Con los ojos todavía empañados por el sueño, titubeó hasta el hornillo y puso el hervidor en la llama. Daldry había tenido el detalle de dejar su caja de cerillas sobre la estantería. Sonrió para sí misma al volver a pensar en la velada del día anterior.
Alice no tenía ganas de ponerse a trabajar. Era Navidad; a falta de familia que visitar, iría a pasear al parque.
Vestida con ropa de abrigo, salió sin hacer ruido de su apartamento. La casa victoriana estaba en silencio, Daldry debía de dormir.
La calle parecía de un blanco inmaculado y esa visión le encantó. La nieve tenía ese poder de cubrir toda la suciedad de la ciudad, e incluso los barrios más tristes hallaban una cierta belleza al llegar el invierno.
Se acercaba un tranvía. Alice corrió hacia el cruce, saltó a bordo, se compró su billete ante el cochero y se sentó en un asiento al final del vehículo.

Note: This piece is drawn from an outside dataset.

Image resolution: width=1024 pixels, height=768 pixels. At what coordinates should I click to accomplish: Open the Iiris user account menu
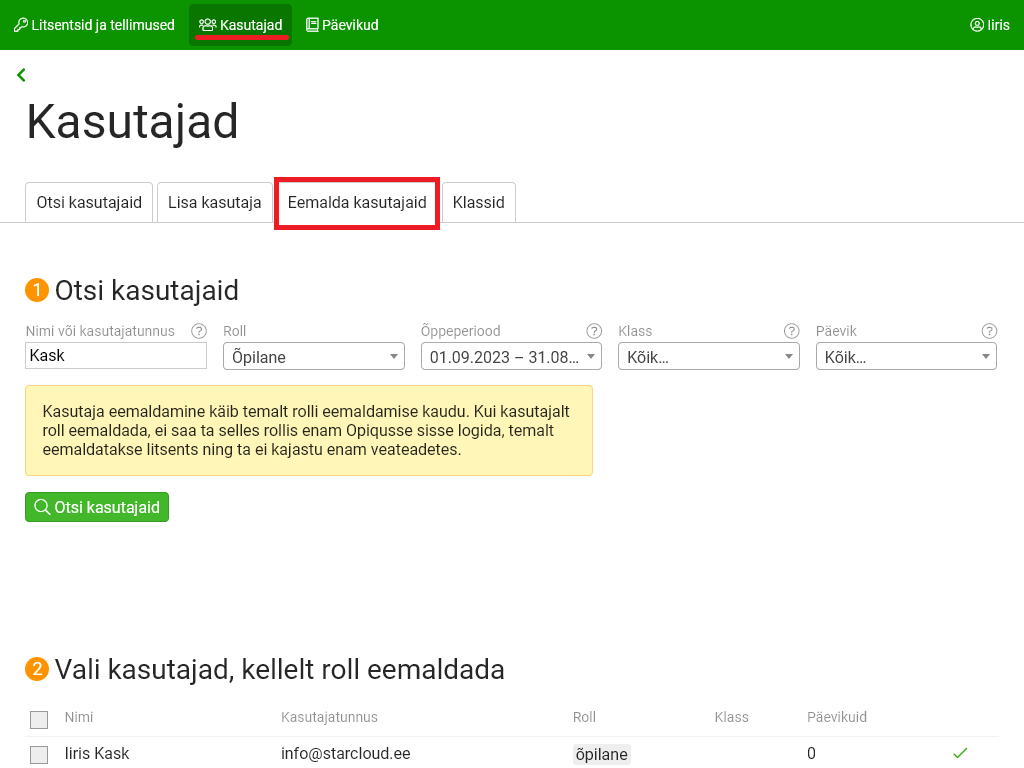pyautogui.click(x=989, y=25)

Media hora más tarde, entró en Hyde Park por Queen’s Gate y subió por la avenida diagonal hacia Kensington Palace. Se detuvo ante el pequeño lago. Los patos se deslizaban por el agua sombría, acercándose a ella con la esperanza de recibir un poco de alimento. Alice lamentó no tener nada que ofrecerles. Del otro lado del lago, un hombre sentado en un banco le hizo una señal con la mano. Se levantó. Sus gestos cada vez más abiertos la invitaban a ir hacia él. Los patos se apartaron de Alice y dieron media vuelta, corriendo a toda velocidad hacia el desconocido. Alice bordeó la orilla y se acercó al hombre, que se había acuclillado para dar de comer a los palmípedos.
– ¿Daldry? Qué sorpresa encontrarle aquí, ¿me seguía?

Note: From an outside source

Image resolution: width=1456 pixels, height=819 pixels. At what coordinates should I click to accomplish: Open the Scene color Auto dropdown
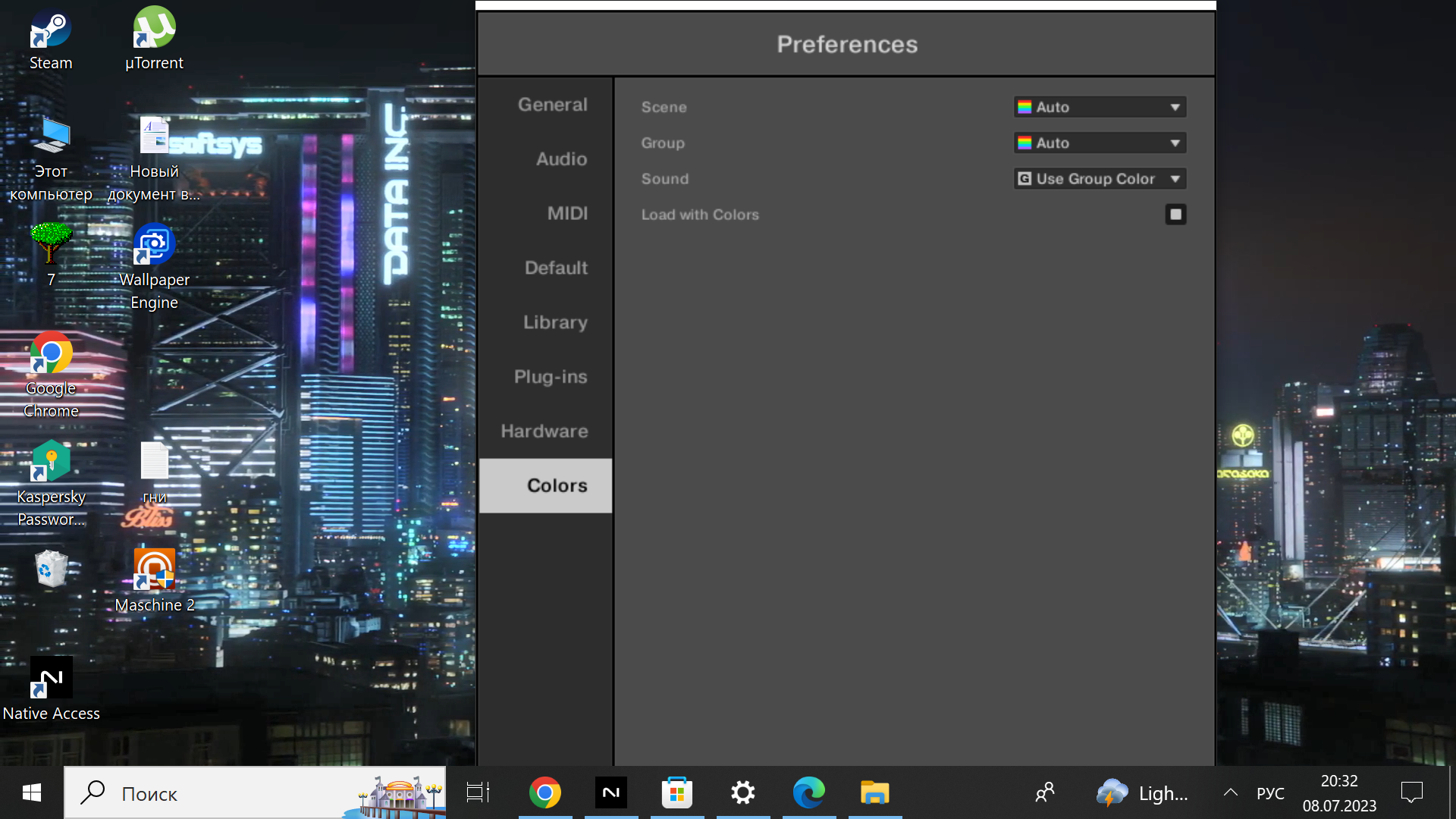point(1100,107)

– Lo que es sorprendente es que un desconocido la llame y corra a su encuentro. Estaba aquí antes que usted, ¿cómo habría podido seguirla?
– ¿Qué hace usted aquí? -preguntó Alice.
– La Navidad de los patos, ¿lo había olvidado? Al salir a tomar el aire, me he encontrado en el bolsillo de mi abrigo el pan que mangamos en el bar. Y entonces me he dicho: «Dado que voy a dar un paseo, me acercaré a alimentar a los patos.» Y a usted, ¿qué le ha traído aquí?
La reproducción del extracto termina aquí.